▼
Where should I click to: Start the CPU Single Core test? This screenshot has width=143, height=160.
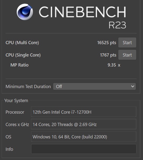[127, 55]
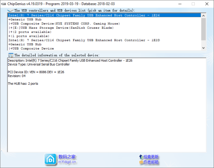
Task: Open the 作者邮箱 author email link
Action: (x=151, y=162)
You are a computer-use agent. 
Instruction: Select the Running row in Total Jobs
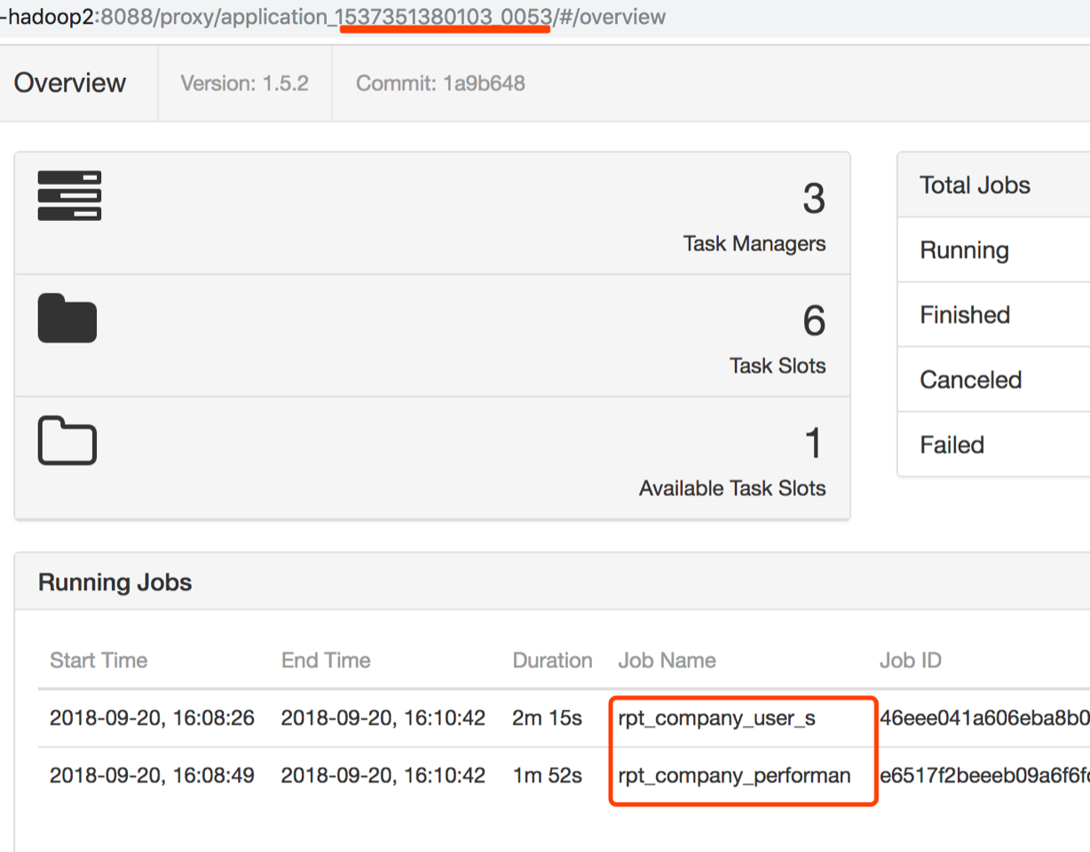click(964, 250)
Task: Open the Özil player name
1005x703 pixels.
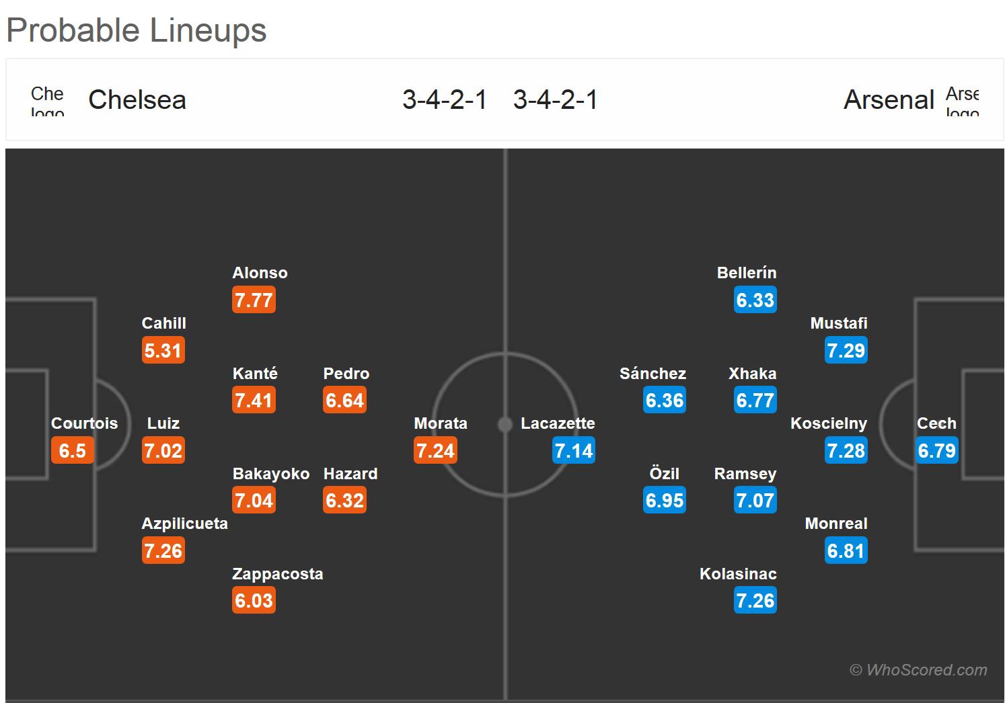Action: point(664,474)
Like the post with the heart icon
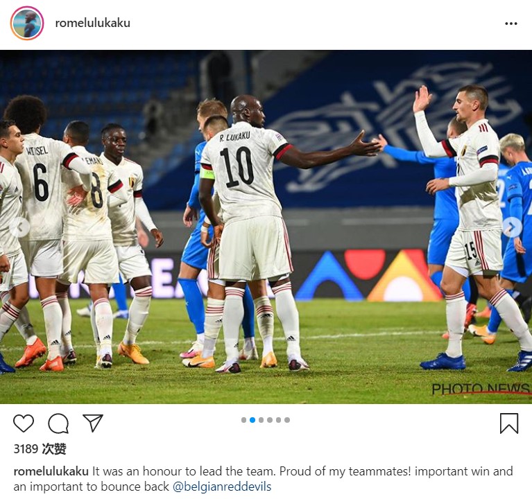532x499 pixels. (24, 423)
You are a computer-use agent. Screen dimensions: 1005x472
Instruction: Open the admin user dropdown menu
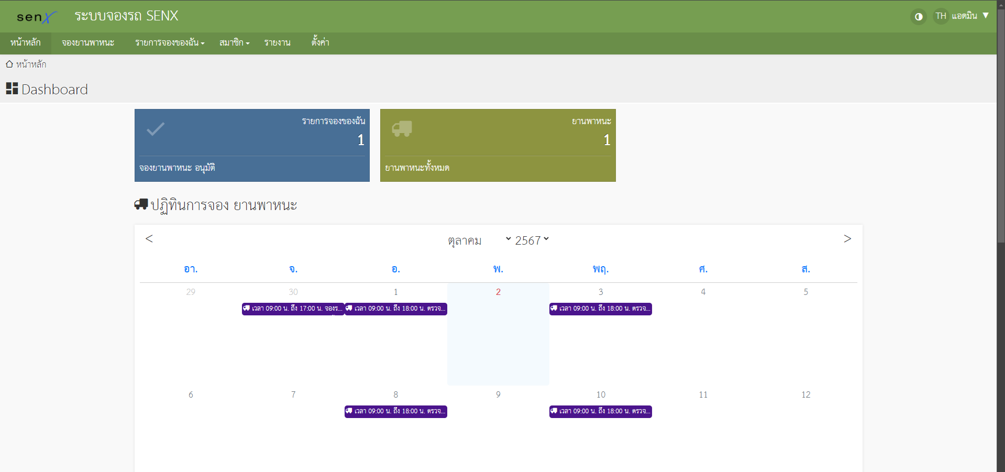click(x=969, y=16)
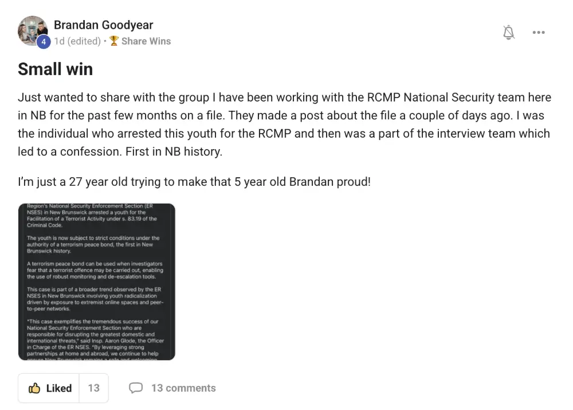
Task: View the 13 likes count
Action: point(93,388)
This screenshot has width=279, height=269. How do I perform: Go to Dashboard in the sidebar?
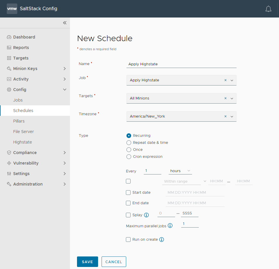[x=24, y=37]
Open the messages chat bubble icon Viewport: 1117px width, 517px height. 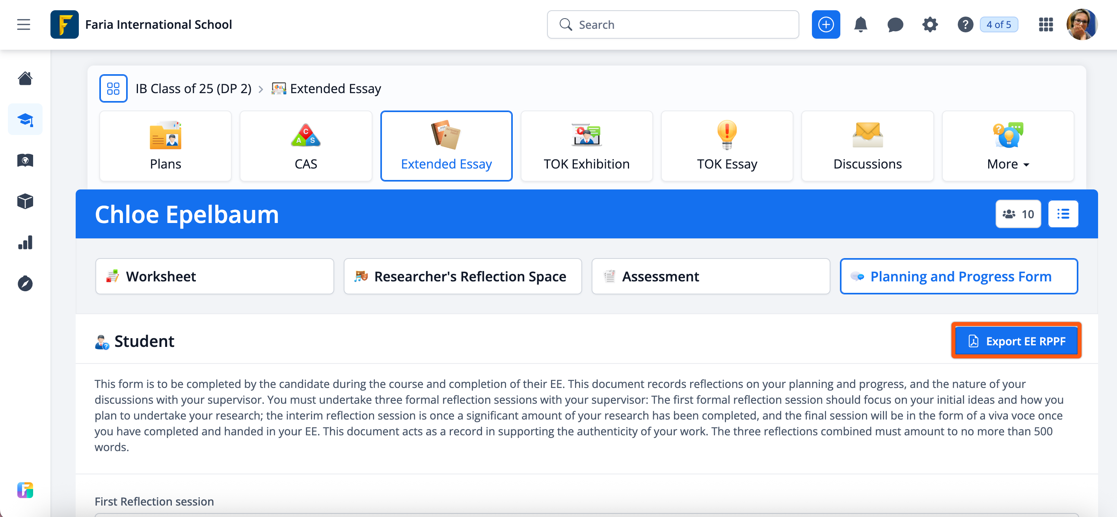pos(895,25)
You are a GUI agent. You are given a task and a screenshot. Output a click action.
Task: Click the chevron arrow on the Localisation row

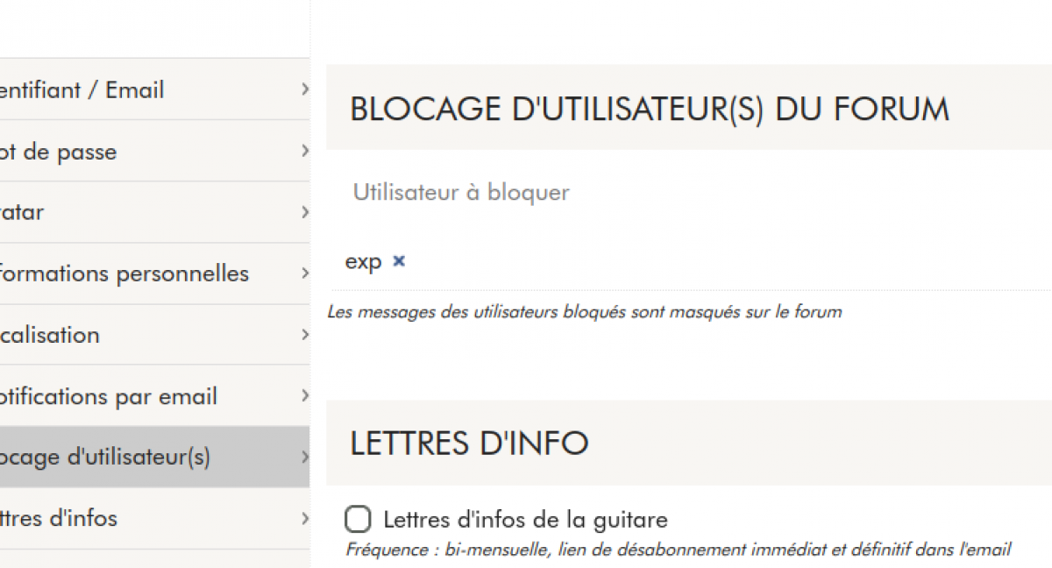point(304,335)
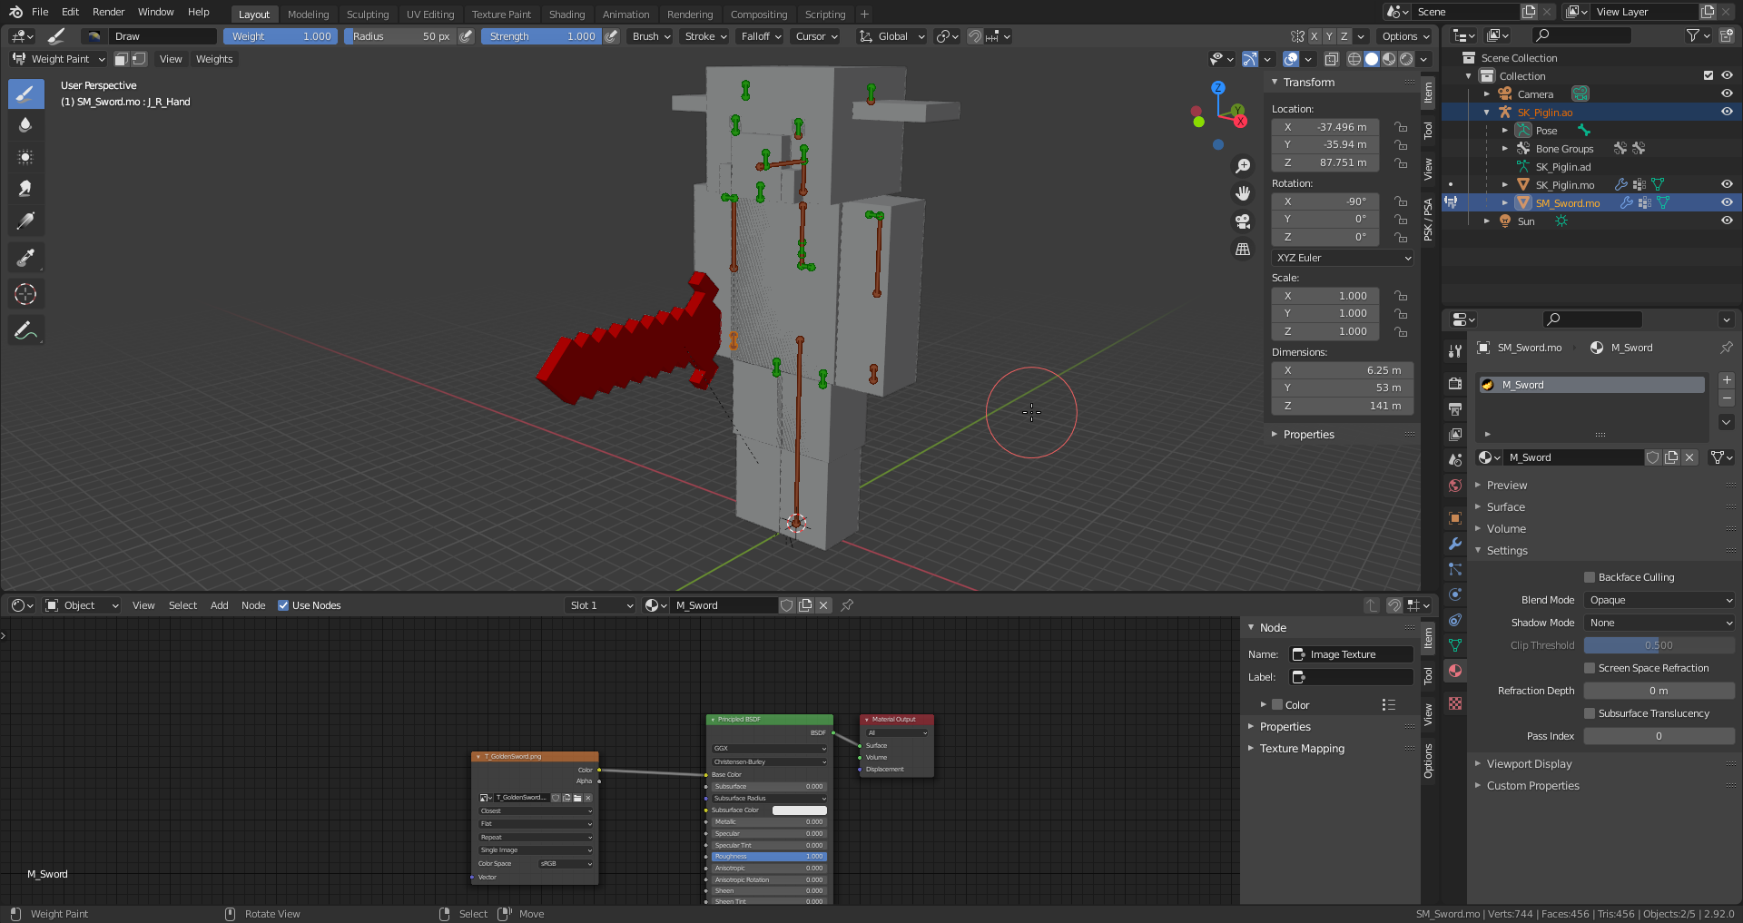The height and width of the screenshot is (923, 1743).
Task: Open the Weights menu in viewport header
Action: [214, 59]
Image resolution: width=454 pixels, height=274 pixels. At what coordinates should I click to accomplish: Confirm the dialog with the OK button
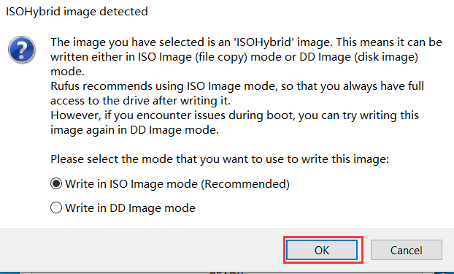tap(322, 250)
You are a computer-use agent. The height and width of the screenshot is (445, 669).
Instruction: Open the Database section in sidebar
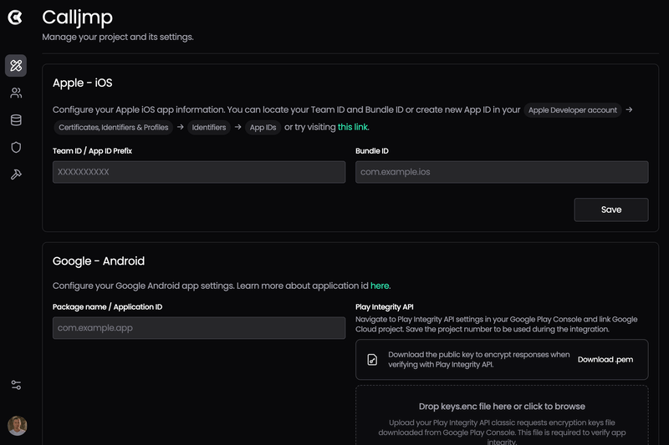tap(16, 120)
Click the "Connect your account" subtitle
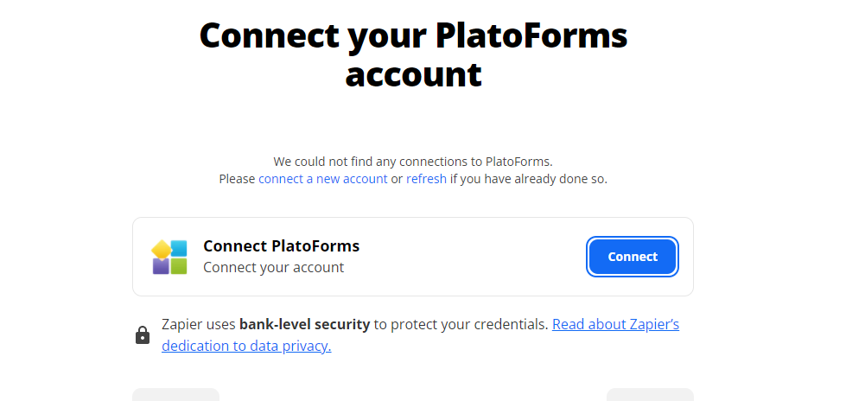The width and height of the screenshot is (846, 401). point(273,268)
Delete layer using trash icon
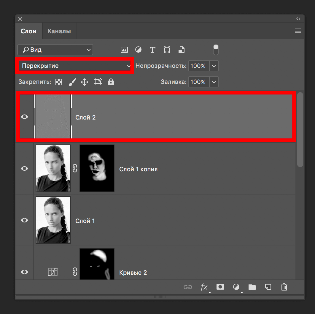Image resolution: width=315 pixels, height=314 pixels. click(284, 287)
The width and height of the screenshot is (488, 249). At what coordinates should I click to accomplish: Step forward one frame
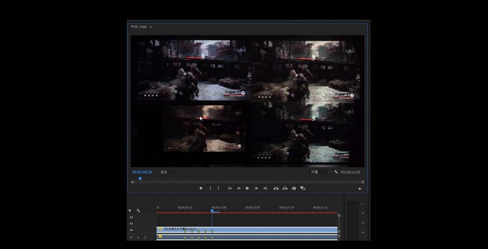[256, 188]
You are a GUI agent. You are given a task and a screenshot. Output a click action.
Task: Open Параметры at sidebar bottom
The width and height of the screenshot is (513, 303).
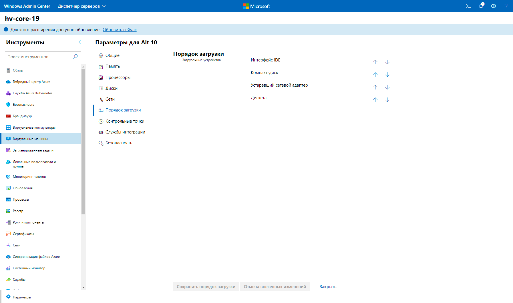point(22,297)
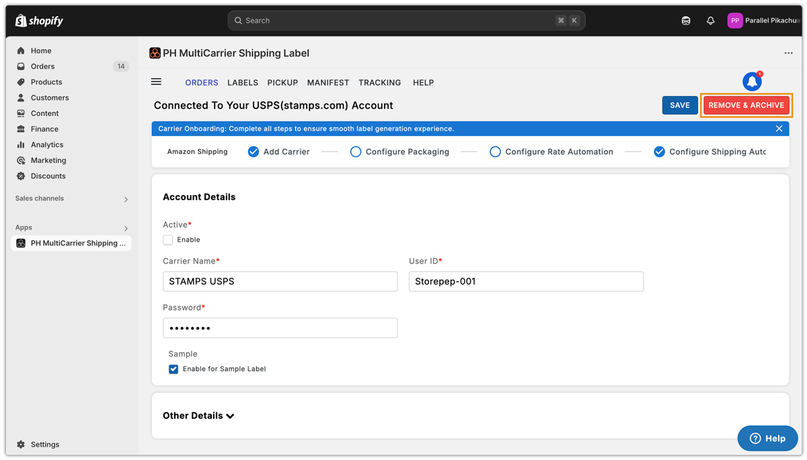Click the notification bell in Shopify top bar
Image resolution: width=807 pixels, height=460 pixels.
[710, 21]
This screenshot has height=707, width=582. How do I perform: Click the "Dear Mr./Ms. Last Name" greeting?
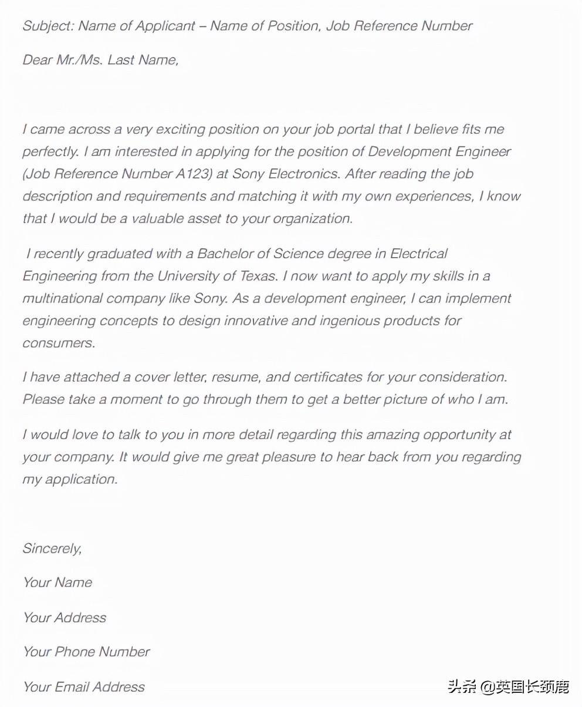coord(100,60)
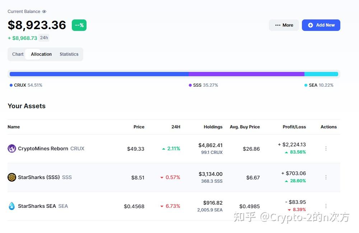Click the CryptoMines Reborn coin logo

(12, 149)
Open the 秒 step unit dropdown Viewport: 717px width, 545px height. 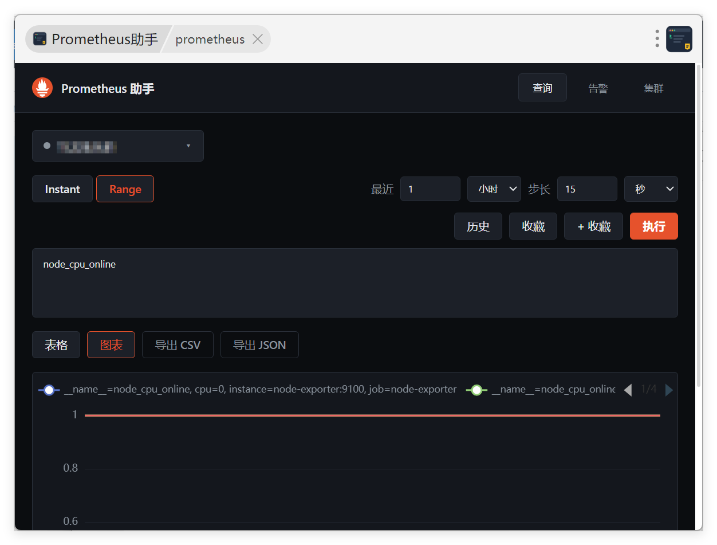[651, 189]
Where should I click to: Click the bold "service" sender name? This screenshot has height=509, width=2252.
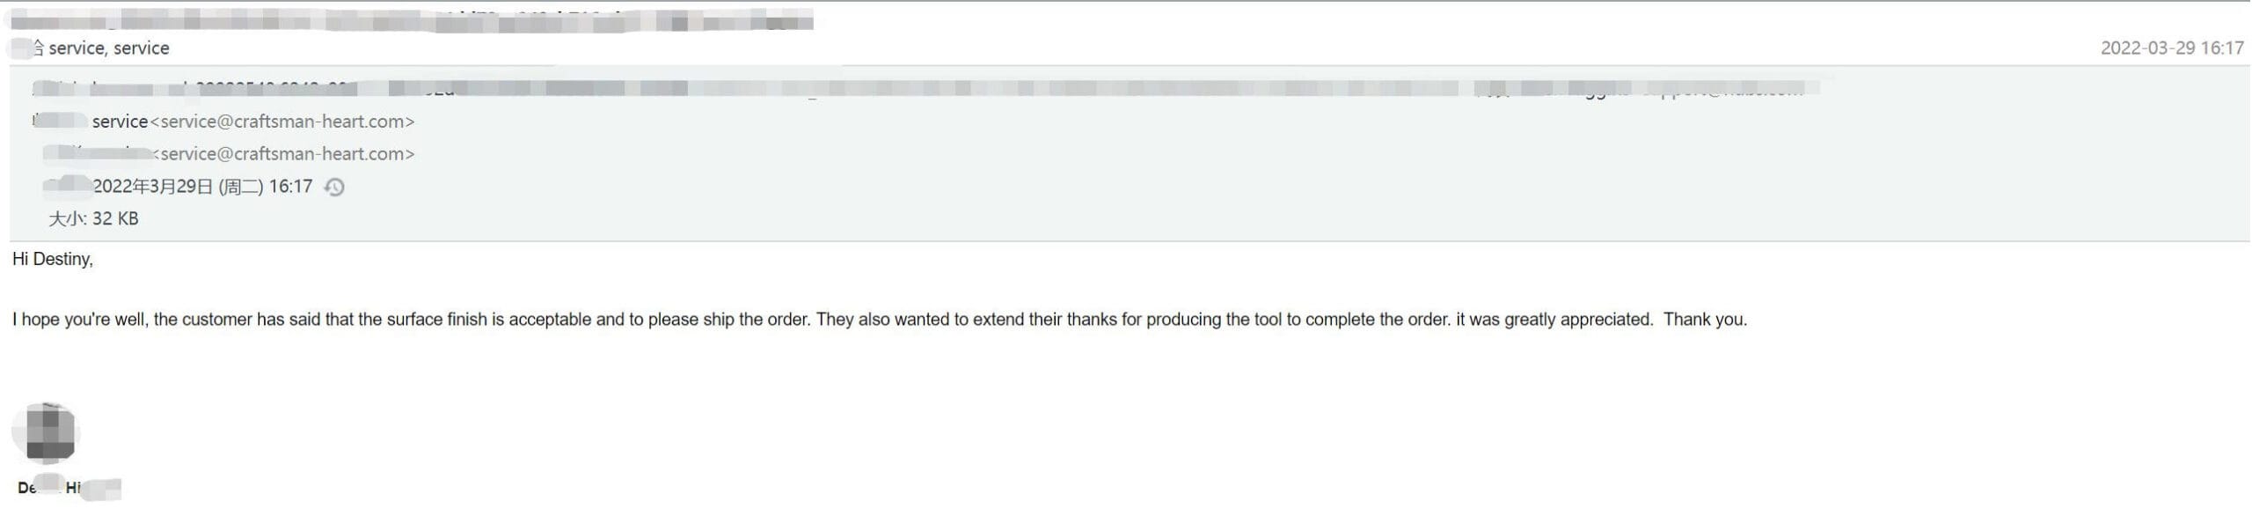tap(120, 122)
▲
▶ _AIM OF THE TASK_
Read the data above and pull out each line that holds the string "computer".

▶ _REPLY TO THE EXERCISE_
You are a computer-use agent. 
You are a computer-use agent. Screen dimensions: 1005x472
You are a computer-use agent. The height and width of the screenshot is (445, 669).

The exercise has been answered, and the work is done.